*** DATASET RECORDS

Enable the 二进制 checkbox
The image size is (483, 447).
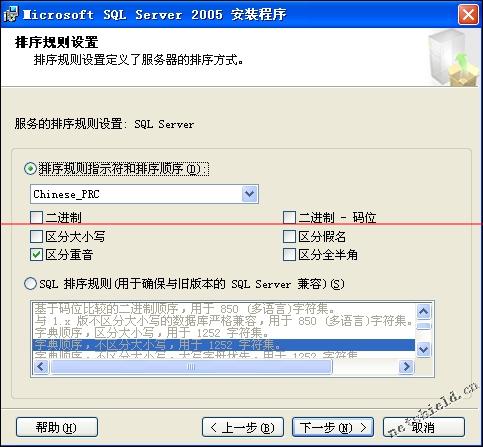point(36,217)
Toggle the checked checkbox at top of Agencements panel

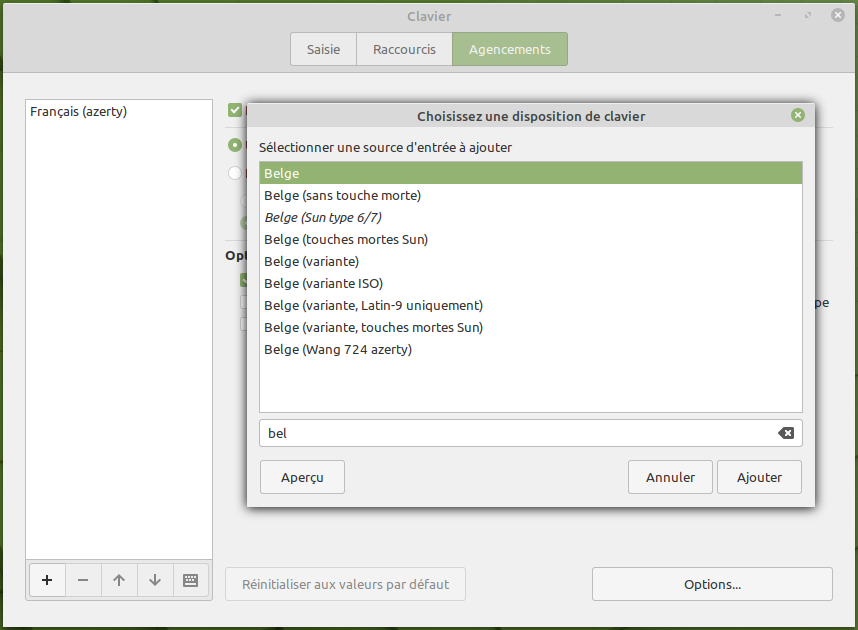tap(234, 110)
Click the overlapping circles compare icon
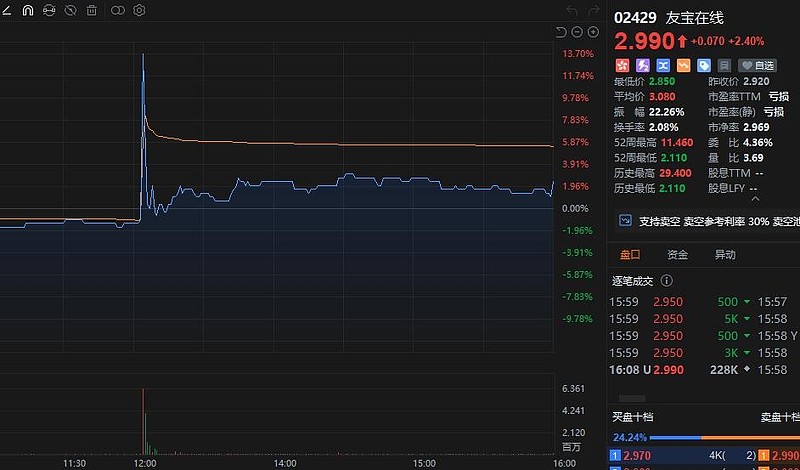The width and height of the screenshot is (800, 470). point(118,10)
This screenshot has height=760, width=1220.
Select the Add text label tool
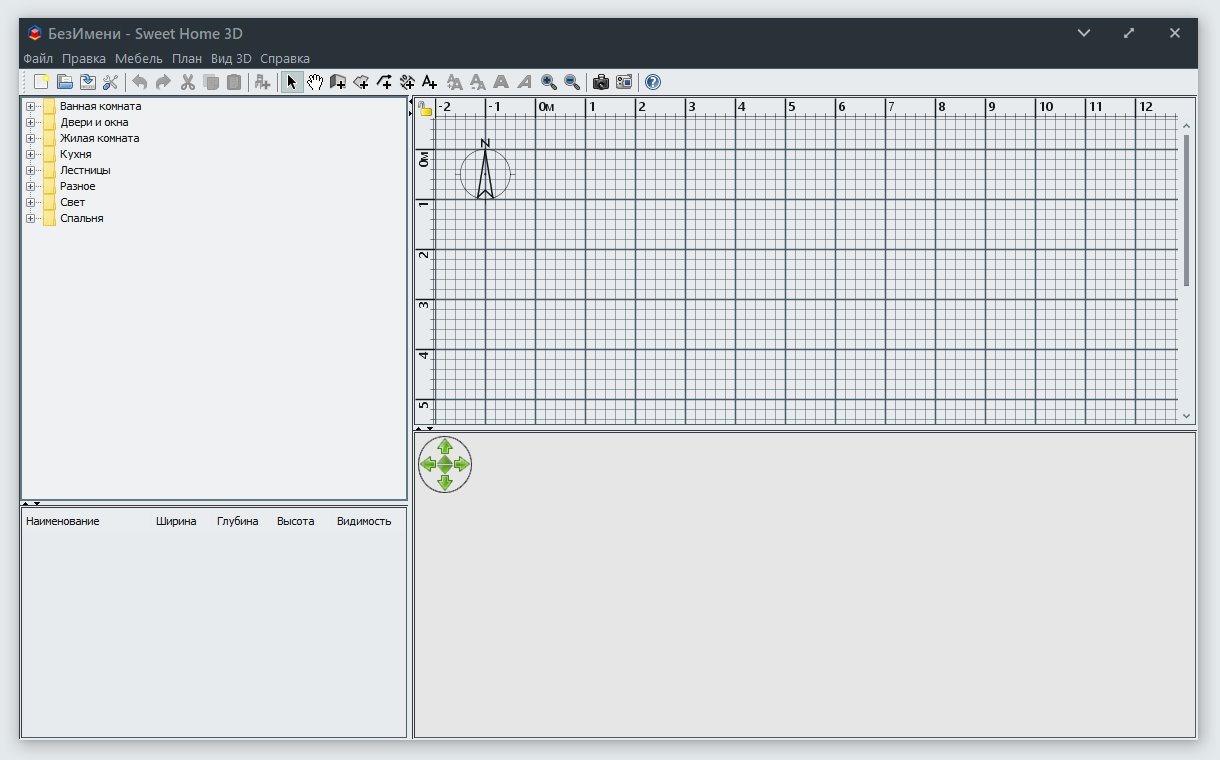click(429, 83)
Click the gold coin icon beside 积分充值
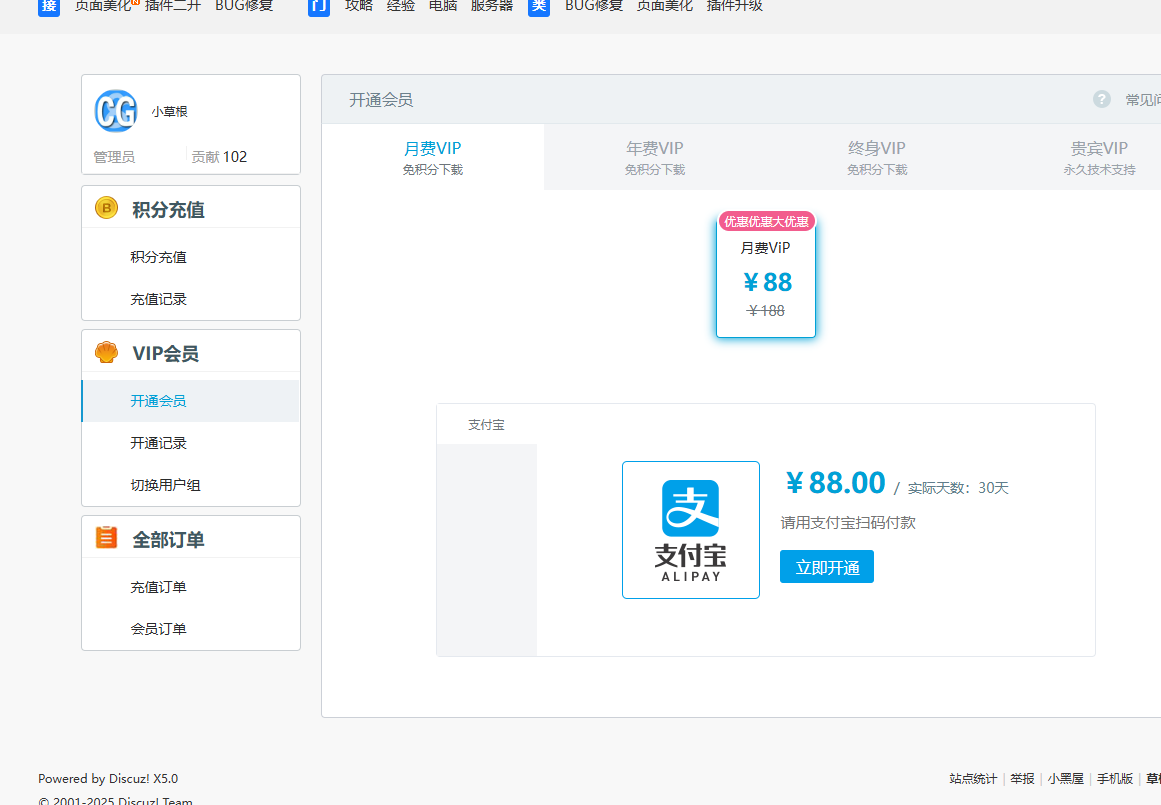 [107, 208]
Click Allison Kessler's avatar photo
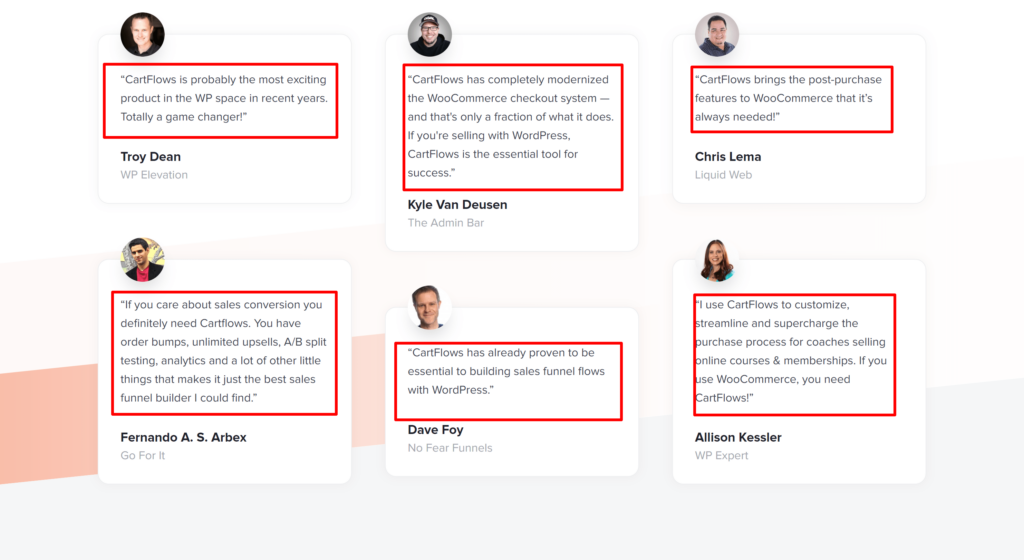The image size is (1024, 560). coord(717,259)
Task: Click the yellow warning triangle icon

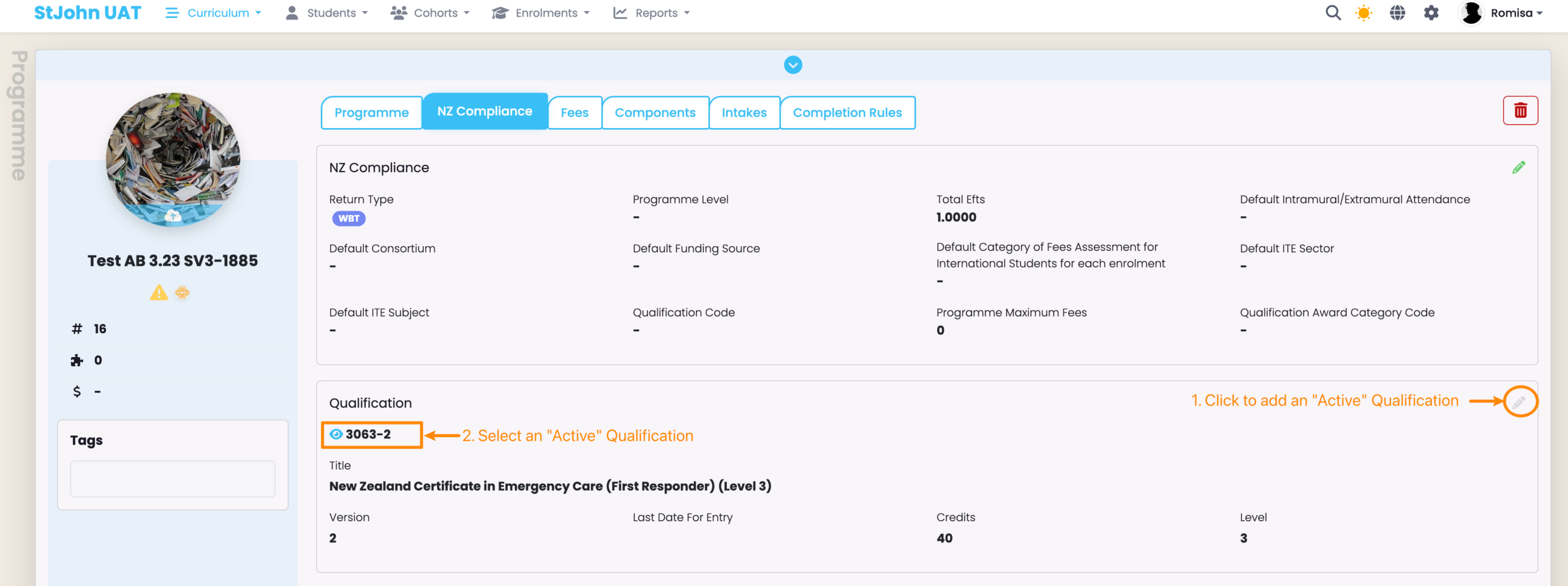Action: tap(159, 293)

******

EXERCISE INSTRUCTIONS -
From the first line to the last, output the data exactly, without the pictures.

TASK RESULT -
Enable the 二进制 checkbox
The image size is (483, 447).
point(36,217)
Toggle the checked checkbox at top of Agencements panel

tap(234, 110)
Click the overlapping circles compare icon
The width and height of the screenshot is (800, 470). point(118,10)
This screenshot has height=760, width=1220.
Select the Add text label tool
click(429, 83)
Click the gold coin icon beside 积分充值
 [107, 208]
Click Allison Kessler's avatar photo
The image size is (1024, 560). coord(717,259)
Task: Click the yellow warning triangle icon

Action: tap(159, 293)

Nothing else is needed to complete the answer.